Among the provisions in the final rule:
- For CY 2015, CMS will establish separate payment under the Physician Fee Schedule for chronic care management services furnished to patients with multiple chronic conditions that are expected to last at least 12 months or until the death of the patient. Overall, the scope of services includes: (1) 24/7 access to address patient’s acute care needs; (2) Continuity of care with designated practitioner or member of team; (3) Care management of conditions including systematic assessment of medical, functional and psychosocial needs; (4) Management of care transitions; (5) Coordination with home and community-based clinical service providers; and (6) Enhanced communication – not only by phone, but secured messaging, Internet, or other non-face to face methods.
- CMS will consider codes identified by Medicare Contractor Medical Directors as part of its potentially misvalued code initiative. CMS also will continue to accept public nominations of potentially misvalued codes. The AOA urged CMS to provide full disclosure and transparency in the effort to identify potentially misvalued codes.

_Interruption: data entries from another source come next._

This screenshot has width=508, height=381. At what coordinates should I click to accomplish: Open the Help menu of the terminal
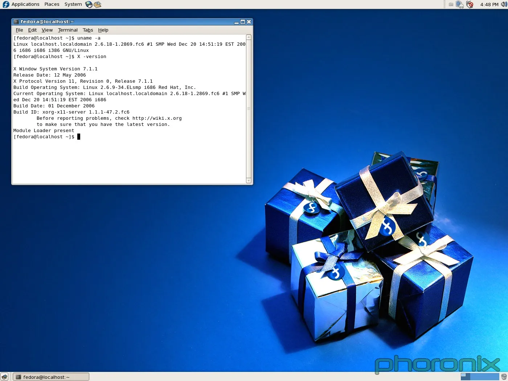103,30
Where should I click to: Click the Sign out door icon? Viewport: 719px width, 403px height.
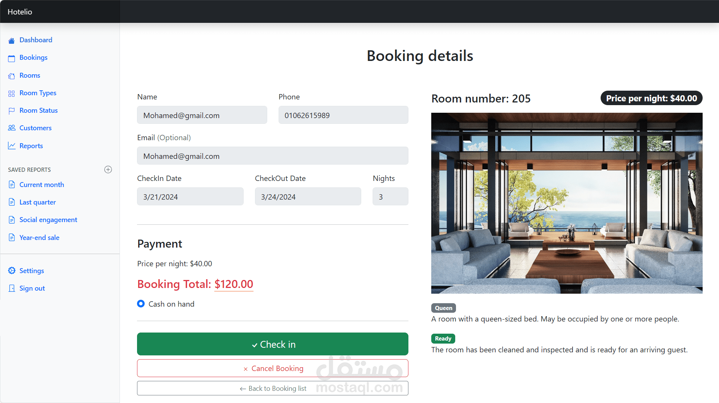pos(12,288)
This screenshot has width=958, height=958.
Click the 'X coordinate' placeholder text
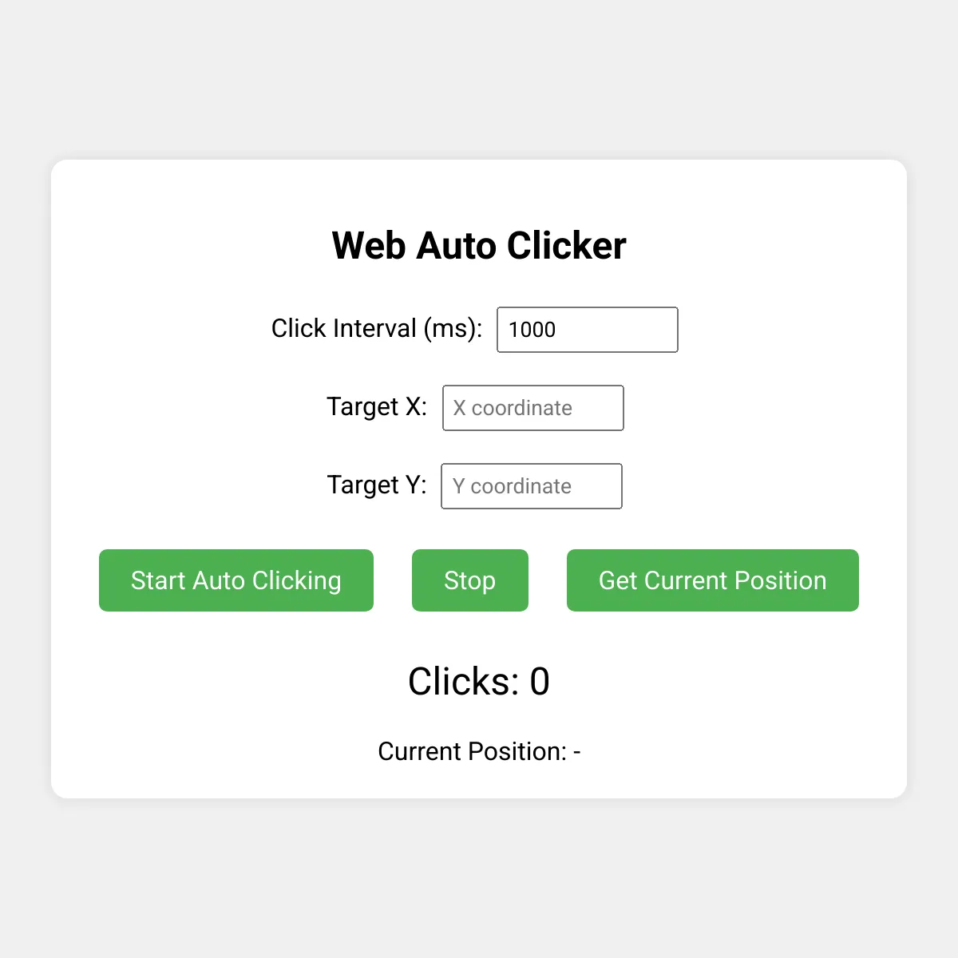(513, 408)
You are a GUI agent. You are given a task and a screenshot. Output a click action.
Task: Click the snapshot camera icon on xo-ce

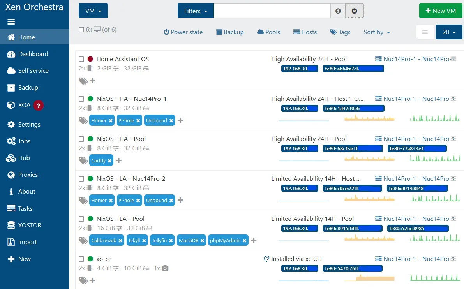[x=165, y=268]
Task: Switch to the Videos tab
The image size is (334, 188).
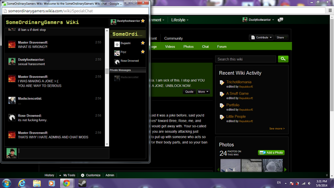Action: pyautogui.click(x=170, y=46)
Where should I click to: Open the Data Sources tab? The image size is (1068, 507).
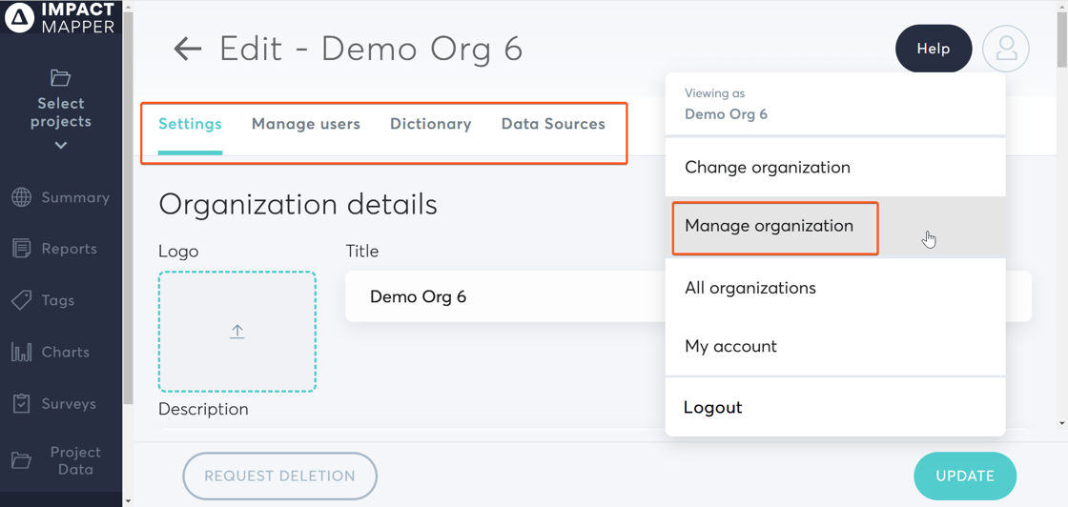point(553,124)
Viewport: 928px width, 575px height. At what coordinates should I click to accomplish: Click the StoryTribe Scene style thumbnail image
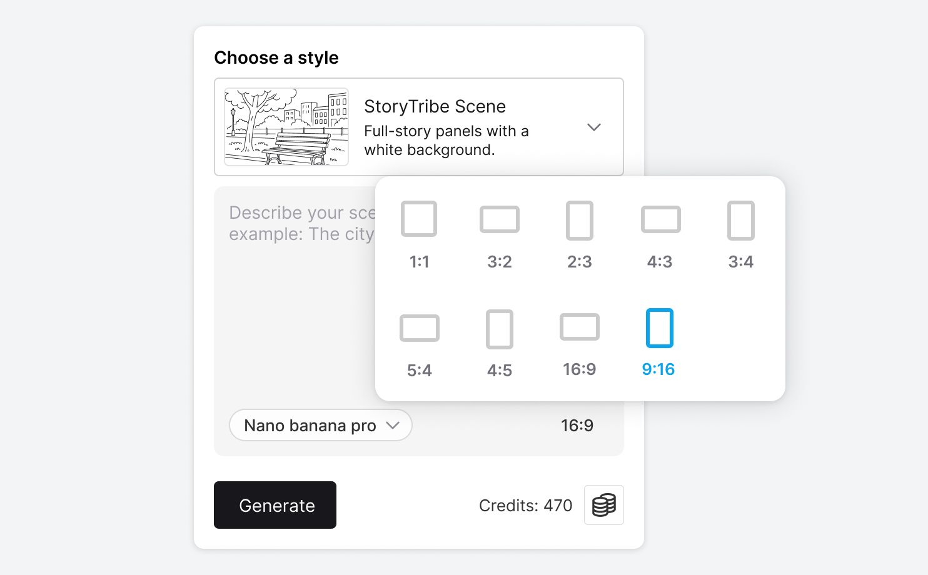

- CMS did not finalize its proposal to limit payments for certain services provided in physician offices so that those payments would not exceed Medicare payment for the same service provided in a facility setting. The agency chose not to finalize its proposal due to the overwhelming opposition by stakeholders, including the AOA. CMS may address this issue in a future proposed rule.
- CMS expanded its telehealth footprint by modifying its definition of urban/rural as it relates to Health Professional Shortage areas. CMS also added transitional care management services (99495 and 99496) for telehealth coverage. The AOA supported the agency’s proposals.